VideoAutoArena: An Automated Arena for Evaluating Large Multimodal Models in Video Analysis through User Simulation

Ziyang Luo,Haoning Wu,Dongxu Li,Jing Ma,Mohan Kankanhalli,Junnan Li
2024-11-20
Abstract:Large multimodal models (LMMs) with advanced video analysis capabilities have recently garnered significant attention. However, most evaluations rely on traditional methods like multiple-choice questions in benchmarks such as VideoMME and LongVideoBench, which are prone to lack the depth needed to capture the complex demands of real-world users. To address this limitation-and due to the prohibitive cost and slow pace of human annotation for video tasks-we introduce VideoAutoArena, an arena-style benchmark inspired by LMSYS Chatbot Arena's framework, designed to automatically assess LMMs' video analysis abilities. VideoAutoArena utilizes user simulation to generate open-ended, adaptive questions that rigorously assess model performance in video understanding. The benchmark features an automated, scalable evaluation framework, incorporating a modified ELO Rating System for fair and continuous comparisons across multiple LMMs. To validate our automated judging system, we construct a 'gold standard' using a carefully curated subset of human annotations, demonstrating that our arena strongly aligns with human judgment while maintaining scalability. Additionally, we introduce a fault-driven evolution strategy, progressively increasing question complexity to push models toward handling more challenging video analysis scenarios. Experimental results demonstrate that VideoAutoArena effectively differentiates among state-of-the-art LMMs, providing insights into model strengths and areas for improvement. To further streamline our evaluation, we introduce VideoAutoBench as an auxiliary benchmark, where human annotators label winners in a subset of VideoAutoArena battles. We use GPT-4o as a judge to compare responses against these human-validated answers. Together, VideoAutoArena and VideoAutoBench offer a cost-effective, and scalable framework for evaluating LMMs in user-centric video analysis.

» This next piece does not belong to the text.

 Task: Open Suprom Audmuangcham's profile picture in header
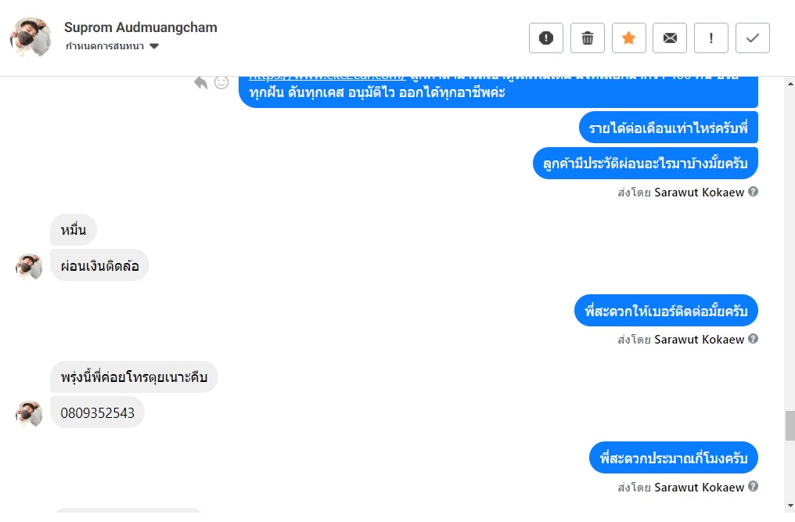tap(31, 38)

Computer Vision and Pattern Recognition,Artificial Intelligence,Computation and Language,Multimedia
What problem does this paper attempt to address?

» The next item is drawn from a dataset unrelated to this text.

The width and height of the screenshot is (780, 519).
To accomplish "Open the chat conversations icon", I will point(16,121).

The problem that this paper attempts to solve is that when evaluating the capabilities of large - scale multimodal models (LMMs) in video analysis, existing methods have limitations. Specifically: 1. **Limitations of Existing Benchmarks**: - Most existing video - analysis benchmarks rely on traditional evaluation methods, such as multiple - choice questions, which are insufficient in capturing the complex needs of real - world users. - These benchmarks usually pre - define core video - analysis skills, such as object recognition in a single frame and action reasoning across frames, adopting a capability - centered approach while ignoring the diverse questions that users may actually ask. - The cost of human - annotated video tasks is high and time - consuming, which limits the scalability of generating high - quality questions. 2. **Proposed New Method**: - The paper introduces **VideoAutoArena**, an automated arena - style benchmarking framework that aims to evaluate the video - understanding capabilities of LMMs by automatically generating open - ended, adaptable questions through user simulation. - VideoAutoArena utilizes state - of - the - art LMMs as agents for user simulation and preference selection, eliminating the need for expensive human annotation and achieving efficient and scalable evaluation. - This framework integrates a failure - driven hard - prompt evolution strategy, generating increasingly complex and challenging questions based on model performance to ensure a more rigorous testing environment. 3. **Objectives**: - Bridge the gap between capability - centered evaluation and the requirements of practical applications, providing an evaluation method that is closer to real - user interactions. - Through an automated evaluation and ranking system, provide valuable insights for the development of LMMs, helping to identify the strengths and improvement directions of the models. In summary, this paper aims to address the deficiencies of existing video - analysis benchmarks in terms of real - user needs and scalability by introducing VideoAutoArena, providing a more comprehensive and efficient method for the evaluation of LMMs.